# WHAT THE EXERCISE ASKS
Please return the lines below verbatim, beginning at the one that has "Task: Open the Filtr... option" and stopping after the one that has "The height and width of the screenshot is (542, 777).", and add no other lines.

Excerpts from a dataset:
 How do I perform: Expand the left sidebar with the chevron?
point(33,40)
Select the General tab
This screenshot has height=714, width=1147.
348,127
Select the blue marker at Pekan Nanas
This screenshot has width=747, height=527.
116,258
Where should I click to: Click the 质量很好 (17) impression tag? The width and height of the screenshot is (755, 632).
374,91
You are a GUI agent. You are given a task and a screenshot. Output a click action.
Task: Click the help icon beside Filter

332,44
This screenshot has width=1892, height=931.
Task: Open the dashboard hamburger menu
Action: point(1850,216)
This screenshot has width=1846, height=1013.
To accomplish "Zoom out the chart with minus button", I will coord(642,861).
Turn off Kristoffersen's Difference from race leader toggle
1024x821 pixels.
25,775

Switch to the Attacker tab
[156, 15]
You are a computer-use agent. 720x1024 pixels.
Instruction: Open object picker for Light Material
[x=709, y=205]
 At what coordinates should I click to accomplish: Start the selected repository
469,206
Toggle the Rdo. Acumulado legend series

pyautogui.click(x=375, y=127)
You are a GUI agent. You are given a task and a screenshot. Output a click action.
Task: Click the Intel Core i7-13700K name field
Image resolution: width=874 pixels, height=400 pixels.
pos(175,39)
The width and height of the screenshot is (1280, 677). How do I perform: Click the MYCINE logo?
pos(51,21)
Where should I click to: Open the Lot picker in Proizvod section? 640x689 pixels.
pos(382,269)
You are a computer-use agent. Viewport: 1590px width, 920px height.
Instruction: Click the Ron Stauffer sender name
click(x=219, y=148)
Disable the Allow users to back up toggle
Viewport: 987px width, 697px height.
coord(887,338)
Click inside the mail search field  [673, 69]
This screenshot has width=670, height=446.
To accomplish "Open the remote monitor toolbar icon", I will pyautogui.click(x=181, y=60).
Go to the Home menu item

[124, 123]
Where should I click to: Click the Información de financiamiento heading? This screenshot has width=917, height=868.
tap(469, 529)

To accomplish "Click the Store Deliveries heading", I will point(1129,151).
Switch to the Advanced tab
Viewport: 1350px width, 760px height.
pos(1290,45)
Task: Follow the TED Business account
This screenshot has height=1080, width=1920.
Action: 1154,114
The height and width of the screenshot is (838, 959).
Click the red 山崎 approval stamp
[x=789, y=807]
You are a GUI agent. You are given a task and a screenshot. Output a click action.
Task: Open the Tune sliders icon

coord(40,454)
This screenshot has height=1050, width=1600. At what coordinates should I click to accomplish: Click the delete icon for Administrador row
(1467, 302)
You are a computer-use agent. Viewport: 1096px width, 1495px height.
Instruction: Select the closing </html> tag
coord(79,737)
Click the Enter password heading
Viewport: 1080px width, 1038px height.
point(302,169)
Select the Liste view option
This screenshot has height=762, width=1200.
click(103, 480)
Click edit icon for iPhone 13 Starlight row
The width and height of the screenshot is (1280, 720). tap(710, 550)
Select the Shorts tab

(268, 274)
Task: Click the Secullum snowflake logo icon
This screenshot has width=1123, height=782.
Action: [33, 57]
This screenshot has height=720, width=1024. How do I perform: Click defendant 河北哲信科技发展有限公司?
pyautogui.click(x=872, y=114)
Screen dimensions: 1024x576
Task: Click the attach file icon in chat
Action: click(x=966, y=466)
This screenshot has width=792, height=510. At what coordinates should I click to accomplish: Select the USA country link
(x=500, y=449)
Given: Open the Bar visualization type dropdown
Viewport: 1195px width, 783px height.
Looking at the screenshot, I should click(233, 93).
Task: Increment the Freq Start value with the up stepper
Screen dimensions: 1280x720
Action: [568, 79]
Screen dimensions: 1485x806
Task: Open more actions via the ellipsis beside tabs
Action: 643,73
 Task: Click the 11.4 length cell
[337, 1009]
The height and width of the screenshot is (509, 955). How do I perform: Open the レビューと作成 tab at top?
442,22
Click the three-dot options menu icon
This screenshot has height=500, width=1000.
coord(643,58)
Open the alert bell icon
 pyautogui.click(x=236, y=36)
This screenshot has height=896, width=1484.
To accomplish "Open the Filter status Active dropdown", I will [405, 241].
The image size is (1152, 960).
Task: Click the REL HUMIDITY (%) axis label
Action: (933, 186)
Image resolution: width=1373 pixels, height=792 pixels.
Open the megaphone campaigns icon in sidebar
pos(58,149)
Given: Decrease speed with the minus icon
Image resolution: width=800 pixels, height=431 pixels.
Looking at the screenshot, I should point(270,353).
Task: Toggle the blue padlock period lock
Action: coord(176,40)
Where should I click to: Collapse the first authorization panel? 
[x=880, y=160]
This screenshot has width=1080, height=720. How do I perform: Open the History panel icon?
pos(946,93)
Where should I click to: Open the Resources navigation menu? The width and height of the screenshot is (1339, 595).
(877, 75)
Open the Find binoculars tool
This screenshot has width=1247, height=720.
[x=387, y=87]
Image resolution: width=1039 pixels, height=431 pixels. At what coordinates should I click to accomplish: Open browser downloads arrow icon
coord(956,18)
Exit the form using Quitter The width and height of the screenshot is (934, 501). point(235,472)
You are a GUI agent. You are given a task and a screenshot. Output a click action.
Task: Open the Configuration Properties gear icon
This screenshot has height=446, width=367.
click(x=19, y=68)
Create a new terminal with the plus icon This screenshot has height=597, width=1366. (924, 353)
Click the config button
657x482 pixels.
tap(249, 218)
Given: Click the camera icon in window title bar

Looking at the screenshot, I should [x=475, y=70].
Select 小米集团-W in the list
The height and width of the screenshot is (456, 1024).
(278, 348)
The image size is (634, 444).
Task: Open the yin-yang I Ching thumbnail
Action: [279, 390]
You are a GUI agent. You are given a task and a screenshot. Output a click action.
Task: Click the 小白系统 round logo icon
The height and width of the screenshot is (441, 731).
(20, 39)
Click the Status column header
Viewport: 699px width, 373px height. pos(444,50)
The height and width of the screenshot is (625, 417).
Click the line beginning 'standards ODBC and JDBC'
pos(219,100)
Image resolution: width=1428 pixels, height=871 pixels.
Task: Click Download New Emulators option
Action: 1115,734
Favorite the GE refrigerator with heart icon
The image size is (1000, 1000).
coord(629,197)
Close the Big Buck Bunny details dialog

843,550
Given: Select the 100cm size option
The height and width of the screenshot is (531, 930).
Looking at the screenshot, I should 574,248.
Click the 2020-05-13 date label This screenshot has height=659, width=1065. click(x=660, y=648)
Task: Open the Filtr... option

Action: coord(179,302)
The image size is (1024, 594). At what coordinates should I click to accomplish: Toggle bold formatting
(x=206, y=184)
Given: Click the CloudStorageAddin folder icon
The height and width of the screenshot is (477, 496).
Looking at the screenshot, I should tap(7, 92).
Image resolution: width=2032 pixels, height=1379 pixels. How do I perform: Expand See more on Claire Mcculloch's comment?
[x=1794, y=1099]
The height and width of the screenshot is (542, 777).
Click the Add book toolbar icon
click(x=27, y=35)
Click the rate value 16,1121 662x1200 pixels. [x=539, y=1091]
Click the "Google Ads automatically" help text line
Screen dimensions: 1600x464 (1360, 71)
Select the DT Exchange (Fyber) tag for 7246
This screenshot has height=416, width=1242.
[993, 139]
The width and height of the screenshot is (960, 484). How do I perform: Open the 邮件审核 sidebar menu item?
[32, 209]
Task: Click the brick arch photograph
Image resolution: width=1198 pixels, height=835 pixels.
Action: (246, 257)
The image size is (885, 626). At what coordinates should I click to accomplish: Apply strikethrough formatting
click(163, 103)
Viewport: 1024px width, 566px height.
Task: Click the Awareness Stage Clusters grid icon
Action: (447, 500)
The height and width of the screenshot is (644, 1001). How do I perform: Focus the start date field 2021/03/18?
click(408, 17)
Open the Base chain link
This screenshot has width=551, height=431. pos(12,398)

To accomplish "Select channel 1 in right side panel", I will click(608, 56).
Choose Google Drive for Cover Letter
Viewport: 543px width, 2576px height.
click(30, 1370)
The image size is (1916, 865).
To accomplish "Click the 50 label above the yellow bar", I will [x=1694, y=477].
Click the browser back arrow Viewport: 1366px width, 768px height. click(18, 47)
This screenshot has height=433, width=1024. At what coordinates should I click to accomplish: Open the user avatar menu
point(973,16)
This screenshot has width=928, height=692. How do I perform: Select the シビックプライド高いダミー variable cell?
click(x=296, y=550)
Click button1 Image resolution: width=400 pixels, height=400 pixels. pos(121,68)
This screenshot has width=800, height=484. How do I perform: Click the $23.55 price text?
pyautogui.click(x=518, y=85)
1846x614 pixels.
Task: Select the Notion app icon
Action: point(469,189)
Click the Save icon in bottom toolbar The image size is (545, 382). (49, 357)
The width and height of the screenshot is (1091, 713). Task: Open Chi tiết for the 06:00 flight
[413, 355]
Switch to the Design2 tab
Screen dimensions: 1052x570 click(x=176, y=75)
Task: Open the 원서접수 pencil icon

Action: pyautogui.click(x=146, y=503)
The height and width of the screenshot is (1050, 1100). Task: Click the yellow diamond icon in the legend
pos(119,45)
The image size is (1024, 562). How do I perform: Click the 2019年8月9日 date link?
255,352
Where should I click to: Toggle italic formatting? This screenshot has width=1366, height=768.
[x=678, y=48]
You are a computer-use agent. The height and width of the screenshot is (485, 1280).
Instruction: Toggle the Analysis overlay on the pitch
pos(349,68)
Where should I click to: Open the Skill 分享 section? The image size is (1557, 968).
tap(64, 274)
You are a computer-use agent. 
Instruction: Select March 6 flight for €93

# OUTPUT BELOW
Task: Open the Filtr... option

Action: coord(179,302)
The image size is (1024, 594). At what coordinates should I click to accomplish: Toggle bold formatting
(x=206, y=184)
Given: Click the CloudStorageAddin folder icon
The height and width of the screenshot is (477, 496).
Looking at the screenshot, I should tap(7, 92).
Image resolution: width=2032 pixels, height=1379 pixels. How do I perform: Expand See more on Claire Mcculloch's comment?
[x=1794, y=1099]
The height and width of the screenshot is (542, 777).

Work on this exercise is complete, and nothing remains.